A novel role for carbonic anhydrase: cytoplasmic pH gradient dissipation in mouse small intestinal enterocytes
Corresponding author R. D. Vaughan-Jones: University Laboratory of Physiology, Parks Road, Oxford OX1 3PT, UK. Email: firstname.lastname@example.org
- 1The spatial and temporal distribution of intracellular H+ ions in response to activation of a proton-coupled dipeptide transporter localized at the apical pole of mouse small intestinal isolated enterocytes was investigated using intracellular carboxy-SNARF-1 fluorescence in combination with whole-cell microspectrofluorimetry or confocal microscopy.

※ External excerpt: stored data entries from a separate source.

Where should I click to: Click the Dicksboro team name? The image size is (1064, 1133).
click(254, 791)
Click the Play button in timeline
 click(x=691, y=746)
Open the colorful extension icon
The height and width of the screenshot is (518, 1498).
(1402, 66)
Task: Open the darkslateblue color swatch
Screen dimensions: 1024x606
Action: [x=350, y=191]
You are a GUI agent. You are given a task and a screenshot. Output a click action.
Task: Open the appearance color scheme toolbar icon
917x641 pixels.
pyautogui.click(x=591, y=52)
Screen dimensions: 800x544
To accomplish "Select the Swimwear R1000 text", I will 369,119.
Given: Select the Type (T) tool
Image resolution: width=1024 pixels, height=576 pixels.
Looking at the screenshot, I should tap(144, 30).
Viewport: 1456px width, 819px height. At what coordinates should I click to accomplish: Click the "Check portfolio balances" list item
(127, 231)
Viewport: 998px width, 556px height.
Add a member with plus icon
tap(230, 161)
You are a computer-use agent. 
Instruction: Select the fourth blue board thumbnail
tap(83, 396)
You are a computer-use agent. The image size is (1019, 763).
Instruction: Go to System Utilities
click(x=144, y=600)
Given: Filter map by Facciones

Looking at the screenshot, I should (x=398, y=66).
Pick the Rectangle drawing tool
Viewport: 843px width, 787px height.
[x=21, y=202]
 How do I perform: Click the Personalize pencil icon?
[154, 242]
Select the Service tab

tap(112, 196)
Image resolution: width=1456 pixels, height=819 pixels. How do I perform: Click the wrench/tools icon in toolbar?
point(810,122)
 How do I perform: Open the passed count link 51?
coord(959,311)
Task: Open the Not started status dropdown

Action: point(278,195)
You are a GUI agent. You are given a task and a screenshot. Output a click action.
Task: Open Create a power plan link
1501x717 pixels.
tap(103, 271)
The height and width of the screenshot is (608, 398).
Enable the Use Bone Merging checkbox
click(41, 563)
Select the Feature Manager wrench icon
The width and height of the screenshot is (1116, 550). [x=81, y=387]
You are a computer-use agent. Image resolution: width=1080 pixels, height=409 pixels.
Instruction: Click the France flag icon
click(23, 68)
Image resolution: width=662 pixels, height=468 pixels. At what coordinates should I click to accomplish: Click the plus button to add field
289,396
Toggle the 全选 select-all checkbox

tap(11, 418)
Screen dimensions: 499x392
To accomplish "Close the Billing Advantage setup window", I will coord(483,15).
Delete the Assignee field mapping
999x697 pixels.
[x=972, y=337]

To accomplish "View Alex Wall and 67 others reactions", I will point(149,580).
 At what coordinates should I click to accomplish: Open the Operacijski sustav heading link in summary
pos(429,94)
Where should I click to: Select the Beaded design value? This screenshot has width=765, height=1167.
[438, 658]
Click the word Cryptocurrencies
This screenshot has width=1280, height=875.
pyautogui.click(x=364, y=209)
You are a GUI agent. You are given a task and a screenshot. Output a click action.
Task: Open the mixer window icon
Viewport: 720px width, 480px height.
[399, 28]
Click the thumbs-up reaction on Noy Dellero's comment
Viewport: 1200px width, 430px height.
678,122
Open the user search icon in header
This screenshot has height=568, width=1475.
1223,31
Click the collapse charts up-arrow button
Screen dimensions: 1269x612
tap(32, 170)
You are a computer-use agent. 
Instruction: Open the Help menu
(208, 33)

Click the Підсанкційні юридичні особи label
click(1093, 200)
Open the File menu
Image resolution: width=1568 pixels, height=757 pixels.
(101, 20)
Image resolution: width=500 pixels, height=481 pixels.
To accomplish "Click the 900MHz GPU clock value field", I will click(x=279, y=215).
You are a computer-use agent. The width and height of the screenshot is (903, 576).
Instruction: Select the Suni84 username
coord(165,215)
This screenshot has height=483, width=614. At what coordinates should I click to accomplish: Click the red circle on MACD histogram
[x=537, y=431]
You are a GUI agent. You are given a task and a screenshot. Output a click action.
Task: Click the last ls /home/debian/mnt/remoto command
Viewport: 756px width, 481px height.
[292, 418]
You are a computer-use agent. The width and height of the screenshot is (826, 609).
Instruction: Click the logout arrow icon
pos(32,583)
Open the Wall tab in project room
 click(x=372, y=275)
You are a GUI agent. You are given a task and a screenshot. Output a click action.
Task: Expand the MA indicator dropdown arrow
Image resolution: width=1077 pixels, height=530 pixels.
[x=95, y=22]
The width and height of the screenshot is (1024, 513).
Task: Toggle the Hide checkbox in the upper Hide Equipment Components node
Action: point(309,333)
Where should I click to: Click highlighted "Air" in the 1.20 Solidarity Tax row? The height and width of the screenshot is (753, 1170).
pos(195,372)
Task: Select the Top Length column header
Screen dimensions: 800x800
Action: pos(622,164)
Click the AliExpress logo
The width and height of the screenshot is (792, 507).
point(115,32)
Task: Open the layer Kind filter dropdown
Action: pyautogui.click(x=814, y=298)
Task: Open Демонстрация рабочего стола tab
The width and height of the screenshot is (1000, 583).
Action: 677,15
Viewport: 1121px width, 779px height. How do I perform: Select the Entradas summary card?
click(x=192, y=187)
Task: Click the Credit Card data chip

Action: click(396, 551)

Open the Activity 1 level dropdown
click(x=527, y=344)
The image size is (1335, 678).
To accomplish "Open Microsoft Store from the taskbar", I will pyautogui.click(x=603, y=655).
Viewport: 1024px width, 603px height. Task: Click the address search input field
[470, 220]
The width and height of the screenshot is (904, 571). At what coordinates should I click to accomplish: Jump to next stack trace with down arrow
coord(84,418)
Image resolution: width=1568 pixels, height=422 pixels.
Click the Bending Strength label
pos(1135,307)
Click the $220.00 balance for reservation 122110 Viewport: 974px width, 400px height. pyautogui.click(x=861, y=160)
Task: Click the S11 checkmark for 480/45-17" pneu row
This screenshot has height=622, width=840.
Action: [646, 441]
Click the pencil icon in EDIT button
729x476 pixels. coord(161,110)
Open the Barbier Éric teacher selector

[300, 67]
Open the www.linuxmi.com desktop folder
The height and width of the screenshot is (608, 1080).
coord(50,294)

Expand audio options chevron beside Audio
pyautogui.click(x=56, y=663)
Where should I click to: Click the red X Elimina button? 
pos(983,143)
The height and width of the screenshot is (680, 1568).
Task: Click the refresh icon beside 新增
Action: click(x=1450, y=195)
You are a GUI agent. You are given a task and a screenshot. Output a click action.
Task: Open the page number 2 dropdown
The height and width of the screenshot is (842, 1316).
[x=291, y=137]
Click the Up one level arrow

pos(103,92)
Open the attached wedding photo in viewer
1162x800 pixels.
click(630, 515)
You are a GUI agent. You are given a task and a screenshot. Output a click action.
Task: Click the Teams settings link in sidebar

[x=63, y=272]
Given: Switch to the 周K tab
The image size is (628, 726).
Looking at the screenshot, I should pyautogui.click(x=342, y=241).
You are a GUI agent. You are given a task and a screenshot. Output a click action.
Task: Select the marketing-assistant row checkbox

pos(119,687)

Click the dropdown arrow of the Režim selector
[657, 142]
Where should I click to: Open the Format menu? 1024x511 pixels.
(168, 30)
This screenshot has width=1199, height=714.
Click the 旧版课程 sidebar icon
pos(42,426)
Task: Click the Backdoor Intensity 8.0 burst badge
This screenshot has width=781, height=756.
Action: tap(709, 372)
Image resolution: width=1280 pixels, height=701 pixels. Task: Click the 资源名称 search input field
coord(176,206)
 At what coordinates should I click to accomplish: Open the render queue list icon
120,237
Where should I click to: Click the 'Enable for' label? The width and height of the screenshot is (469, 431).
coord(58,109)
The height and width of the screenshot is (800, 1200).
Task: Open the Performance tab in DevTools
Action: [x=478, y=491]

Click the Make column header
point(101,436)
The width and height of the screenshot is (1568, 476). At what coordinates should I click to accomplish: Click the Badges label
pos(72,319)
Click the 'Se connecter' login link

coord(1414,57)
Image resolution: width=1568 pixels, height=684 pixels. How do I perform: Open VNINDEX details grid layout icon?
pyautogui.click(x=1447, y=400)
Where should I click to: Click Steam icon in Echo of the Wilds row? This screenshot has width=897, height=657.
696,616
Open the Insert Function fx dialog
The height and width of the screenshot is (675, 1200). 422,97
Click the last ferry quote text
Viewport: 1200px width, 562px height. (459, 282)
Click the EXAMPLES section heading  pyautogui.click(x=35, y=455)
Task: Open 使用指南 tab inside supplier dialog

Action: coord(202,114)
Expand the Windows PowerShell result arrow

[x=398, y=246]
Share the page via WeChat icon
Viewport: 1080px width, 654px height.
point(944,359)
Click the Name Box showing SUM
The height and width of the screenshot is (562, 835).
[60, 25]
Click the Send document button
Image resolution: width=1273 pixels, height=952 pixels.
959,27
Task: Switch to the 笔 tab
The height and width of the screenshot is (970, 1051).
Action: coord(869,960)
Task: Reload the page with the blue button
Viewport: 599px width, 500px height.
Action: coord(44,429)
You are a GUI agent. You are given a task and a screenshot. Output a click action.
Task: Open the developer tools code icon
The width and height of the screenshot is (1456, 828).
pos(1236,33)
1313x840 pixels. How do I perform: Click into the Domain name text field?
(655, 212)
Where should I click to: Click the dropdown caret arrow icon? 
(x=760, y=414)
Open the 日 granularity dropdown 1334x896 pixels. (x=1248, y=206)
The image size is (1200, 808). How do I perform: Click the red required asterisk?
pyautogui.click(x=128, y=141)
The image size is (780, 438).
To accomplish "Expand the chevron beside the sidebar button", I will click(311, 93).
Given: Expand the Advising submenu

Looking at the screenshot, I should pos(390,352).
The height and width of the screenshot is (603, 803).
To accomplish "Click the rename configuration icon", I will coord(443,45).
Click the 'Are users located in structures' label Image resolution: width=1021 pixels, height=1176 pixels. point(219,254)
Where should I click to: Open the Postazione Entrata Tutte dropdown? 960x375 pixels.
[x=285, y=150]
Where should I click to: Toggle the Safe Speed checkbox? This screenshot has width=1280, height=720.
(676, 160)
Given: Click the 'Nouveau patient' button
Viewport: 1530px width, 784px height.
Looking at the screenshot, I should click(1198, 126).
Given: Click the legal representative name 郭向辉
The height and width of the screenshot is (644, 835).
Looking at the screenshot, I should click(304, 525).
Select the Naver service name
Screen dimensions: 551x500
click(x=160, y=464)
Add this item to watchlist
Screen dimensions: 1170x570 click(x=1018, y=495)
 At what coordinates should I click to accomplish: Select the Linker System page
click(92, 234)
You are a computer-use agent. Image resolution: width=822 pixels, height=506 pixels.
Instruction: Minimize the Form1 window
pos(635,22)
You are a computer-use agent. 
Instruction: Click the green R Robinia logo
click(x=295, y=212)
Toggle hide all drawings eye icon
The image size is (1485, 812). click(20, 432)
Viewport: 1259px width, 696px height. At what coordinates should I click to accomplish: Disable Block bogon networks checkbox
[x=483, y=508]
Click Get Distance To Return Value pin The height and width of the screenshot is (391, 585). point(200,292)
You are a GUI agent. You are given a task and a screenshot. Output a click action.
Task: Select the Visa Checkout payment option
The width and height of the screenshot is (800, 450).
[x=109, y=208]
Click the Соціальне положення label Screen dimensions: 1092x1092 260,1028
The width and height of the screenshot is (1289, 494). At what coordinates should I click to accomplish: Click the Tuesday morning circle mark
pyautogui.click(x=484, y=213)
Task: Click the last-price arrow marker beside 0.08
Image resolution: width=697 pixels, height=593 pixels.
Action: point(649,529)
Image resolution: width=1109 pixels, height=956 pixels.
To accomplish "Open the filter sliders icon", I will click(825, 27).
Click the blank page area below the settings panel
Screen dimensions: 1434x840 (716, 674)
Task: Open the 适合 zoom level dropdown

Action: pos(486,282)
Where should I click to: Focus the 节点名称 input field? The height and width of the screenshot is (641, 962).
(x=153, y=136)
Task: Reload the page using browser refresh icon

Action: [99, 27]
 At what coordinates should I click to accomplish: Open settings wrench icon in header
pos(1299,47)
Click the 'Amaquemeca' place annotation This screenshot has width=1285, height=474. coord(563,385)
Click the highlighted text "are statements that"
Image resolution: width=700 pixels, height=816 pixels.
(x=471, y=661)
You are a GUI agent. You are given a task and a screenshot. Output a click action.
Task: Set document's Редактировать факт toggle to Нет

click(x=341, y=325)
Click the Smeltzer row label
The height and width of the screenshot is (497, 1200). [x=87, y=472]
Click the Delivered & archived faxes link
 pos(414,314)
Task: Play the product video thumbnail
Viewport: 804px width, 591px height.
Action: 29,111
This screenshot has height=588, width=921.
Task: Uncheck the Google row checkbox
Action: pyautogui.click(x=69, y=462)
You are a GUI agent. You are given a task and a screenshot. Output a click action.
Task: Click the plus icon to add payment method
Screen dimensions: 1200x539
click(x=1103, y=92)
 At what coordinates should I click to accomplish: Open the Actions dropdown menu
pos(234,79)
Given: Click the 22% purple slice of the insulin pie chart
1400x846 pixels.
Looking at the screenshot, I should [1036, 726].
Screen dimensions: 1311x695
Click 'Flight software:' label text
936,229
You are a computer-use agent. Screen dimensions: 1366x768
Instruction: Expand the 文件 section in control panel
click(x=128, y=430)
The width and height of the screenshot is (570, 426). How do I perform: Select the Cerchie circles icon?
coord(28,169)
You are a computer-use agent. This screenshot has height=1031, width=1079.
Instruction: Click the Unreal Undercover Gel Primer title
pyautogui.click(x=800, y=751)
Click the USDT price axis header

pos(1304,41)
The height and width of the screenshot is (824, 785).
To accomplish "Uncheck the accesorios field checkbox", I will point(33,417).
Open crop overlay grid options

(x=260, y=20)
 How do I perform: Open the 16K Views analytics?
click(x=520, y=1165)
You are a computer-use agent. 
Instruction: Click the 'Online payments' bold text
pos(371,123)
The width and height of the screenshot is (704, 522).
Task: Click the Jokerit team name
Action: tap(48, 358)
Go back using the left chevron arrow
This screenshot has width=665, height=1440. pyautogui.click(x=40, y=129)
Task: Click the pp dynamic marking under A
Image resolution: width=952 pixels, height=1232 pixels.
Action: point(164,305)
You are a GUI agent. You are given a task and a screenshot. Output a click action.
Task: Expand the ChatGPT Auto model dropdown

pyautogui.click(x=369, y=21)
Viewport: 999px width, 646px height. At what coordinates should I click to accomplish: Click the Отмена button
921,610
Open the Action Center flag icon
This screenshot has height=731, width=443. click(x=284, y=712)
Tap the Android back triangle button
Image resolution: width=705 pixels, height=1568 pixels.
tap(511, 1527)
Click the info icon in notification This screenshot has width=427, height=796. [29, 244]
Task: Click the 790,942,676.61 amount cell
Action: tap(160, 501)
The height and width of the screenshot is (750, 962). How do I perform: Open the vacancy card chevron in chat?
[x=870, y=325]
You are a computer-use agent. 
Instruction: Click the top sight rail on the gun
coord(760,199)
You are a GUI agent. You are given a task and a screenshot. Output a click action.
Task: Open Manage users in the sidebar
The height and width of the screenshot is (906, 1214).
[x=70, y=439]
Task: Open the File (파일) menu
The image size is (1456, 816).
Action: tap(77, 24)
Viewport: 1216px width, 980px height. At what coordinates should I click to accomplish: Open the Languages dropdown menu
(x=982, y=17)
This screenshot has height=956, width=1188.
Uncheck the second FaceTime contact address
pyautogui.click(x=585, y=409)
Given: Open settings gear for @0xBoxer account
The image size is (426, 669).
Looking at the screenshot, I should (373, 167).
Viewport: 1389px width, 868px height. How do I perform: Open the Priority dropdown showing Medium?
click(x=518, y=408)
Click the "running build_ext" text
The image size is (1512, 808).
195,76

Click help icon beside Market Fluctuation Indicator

- 2In Hepes-buffered Tyrode solution, application of the dipeptide Phe-Ala (10 mM) to a single enterocyte reduced pHi locally in the apical submembranous space. After a short delay (8 s), a fall of pHi occurred more slowly at the basal pole.
- 3In the presence of CO2/HCO3−-buffered Tyrode solution, the apical and basal rates of acidification were not significantly different and the time delay was reduced to 1 s or less.
- 4Following application of the carbonic anhydrase inhibitor acetazolamide (100 μM) in the presence of CO2/HCO3− buffer, addition of Phe-Ala once again produced a localized apical acidification that took 5 s to reach the basal pole. Basal acidification was slower than at the apical pole.
- 5We conclude that acid influx due to proton-coupled dipeptide transport can lead to intracellular pH gradients and that intracellular carbonic anhydrase activity, by facilitating cytoplasmic H+ mobility, limits their magnitude and duration.